USA Long Distance International Championships
The USA Long Distance International Championships was an open water swimming competition held on August 20th 1984 under the auspices of the Catalina Channel Swimming Federation in the Catalina Channel together with USA Swimming.
The event was the first race across the Catalina Channel since the Wrigley Ocean Marathon in 1927. Penny Dean, Siga Albrecht and Syndi Goldenson were the American coaches, with Dale Petranech as the USA Swimming representative. Sailors from Marina del Rey donated their time and boats.Dean recalls, Ken Jewitt was responsible for arranging the boats and navigation. Katy O'Hara was responsible for publicity and communication. Dottie York was in charge of the paddlers. The start was on Catalina Island and the finish was on Cabrillo Beach, making it a 25.5-mile crossing.

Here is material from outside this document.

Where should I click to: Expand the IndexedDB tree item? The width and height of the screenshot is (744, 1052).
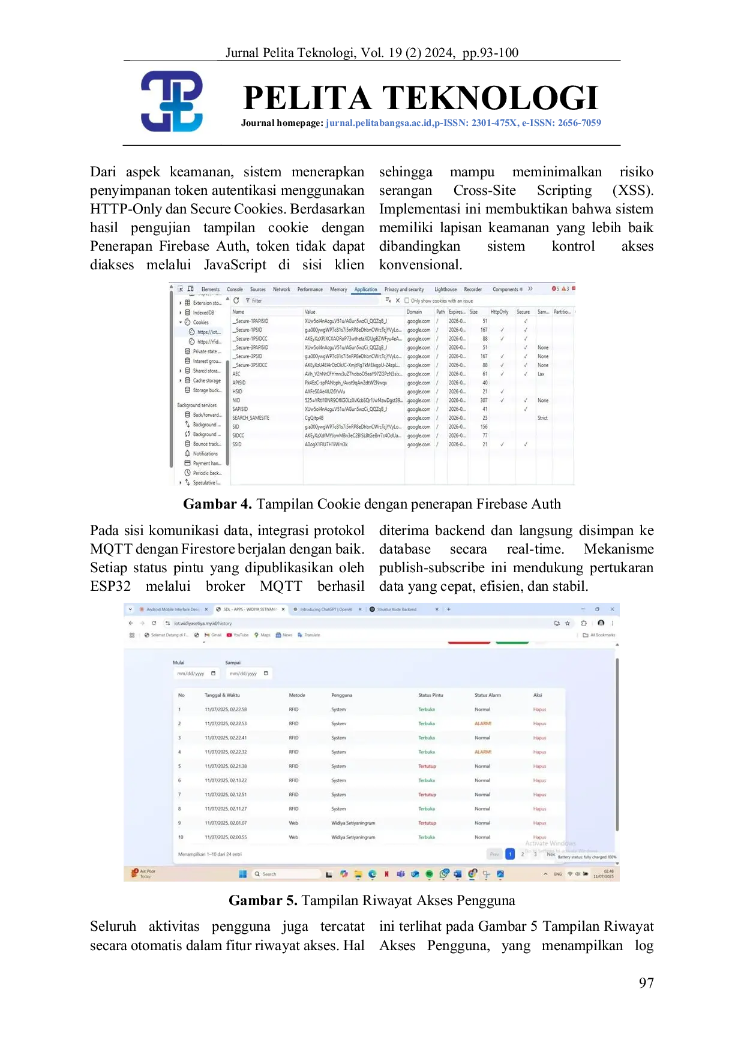(181, 312)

John York won the Catalina-to-mainland race in 8 hours 54 minutes under challenging conditions, finishing on Cabrillo Beach, a total of 25.5 mile, more than 5 miles further than the traditional landing point.
1. John York (USA) - 8:54:01 2. Rick Heltzel (USA) - 9:04:12 3. Mohamed Ibrahim Elwakeel (Egypt) - 9:23:06 4. Carol Lee Heltzel (USA) - 9:28:28 5. Alison Streeter (England) - 9:33 6. Lamiaa Zahy (Egypt) - 9:52:30 7. David Morgan (England) - 11:23
The night before the race all the swimmers stayed at the Coast Guard Station on Catalina Island with the volunteers, officials and administrators staying overnight in tents on the island. The highlight of the pre-race activities was a buffalo chip throwing contest for distance won by England's David Morgan.

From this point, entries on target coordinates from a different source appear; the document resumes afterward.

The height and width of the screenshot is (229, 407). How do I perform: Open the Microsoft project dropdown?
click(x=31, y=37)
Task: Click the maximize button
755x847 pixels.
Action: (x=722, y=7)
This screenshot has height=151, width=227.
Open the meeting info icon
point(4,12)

The race started at the Isthmus on Catalina Island immediately prior to dawn by the sheriff discharging his magnum pistol into the air. "The weather and ocean conditions were ideal," recalled Dale Petranech. "There were a few watch-outs for "SeaWeed" cautions (i.e., shark sightings), but we didn't want to panic the swimmers.

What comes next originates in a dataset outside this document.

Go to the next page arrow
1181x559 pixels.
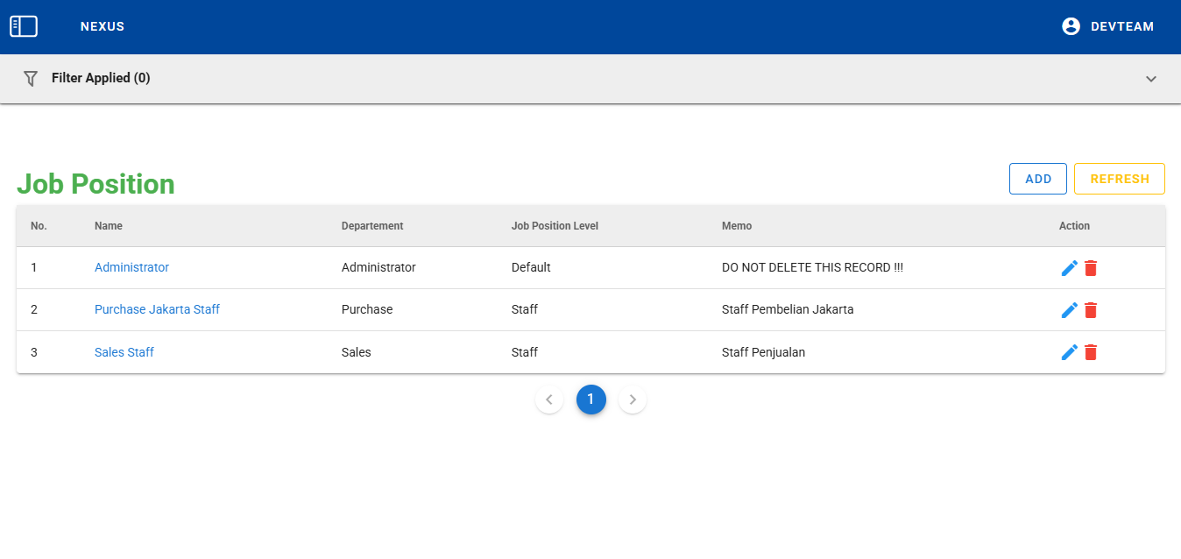(x=633, y=400)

The Egyptian Coach would blow his whistle to encourage his swimmer every time he took a breath. The rest of the entourage found this very annoying, but it stopped after American John York passed the Egyptian swimmer. The whistling stopped, but from what we could see, any support (e.g., feeding) was also stopped for the rest of the race." In addition to the solo swimmers, an international relay was set up to allow all the swimmers to compete in the Catalina Channel race. The winning relay was the USA Swimming national team against an international team of swimmers. The American Team comprised of Jay Wilkerson, Jim McConica, Martha Jahn, Karen Burton, Chad Hundeby and Erika Reetz won in world record time of 7 hours 2 minutes. The International Relay with Tom Hilgen (USA), Ossama Montaaz (Egypt), Nancy North (USA), Marien Farid (Egypt), Dr. Jaroslav Novak (Czechoslovakia) and Aimen Mohammed Saad (Egypt) finished in 8:14:05.
Prior to the cross-Catalina Channel race, there was also a 15K race from Huntington Beach to Seal Beach won by Tom Fristoe in 3 hours 9 minutes, followed by Tom Hilgen, Nancy North, and Dr. Jaroslav Novac.
Sid Cassidy recalls those halycon days, "We started in the dark from a rocky beach not far from the lighthouse with the paddlers and swimmer wearing the green glow sticks. Jay Wilkerson was the lead-off swimmer followed by Jim McConica because it was still supposed to be dark. It was fairly cool and there were large swells early, becoming choppier later. There was considerable discussion on where best to land in Catalina. We came quickly upon it because there was a pretty healthy marine layer all morning. We steered Jay alongside the island - swimming parallel to a very rocky shoreline looking for a clearing.
There was a wild boar stirring in the brush, eventually making himself visible and looking out to our entourage with great curiosity as if to say, "What the heck are those creatures doing out in the water?" We had minimal electronic equipment [in those days] so we were not totally sure exactly where we were. The land that we first we came upon was certainly inaccessible; there was significant trepidation about sending Jay into that very rocky shoreline. Eventually the hour passed and we got Jim in for the sprint to the beach. Undaunted, he headed him towards a fairly desolate clearing that we had spotted from the boat. We joyously dubbed it 'McConica Cove' in his honor. It was a fantastic experience."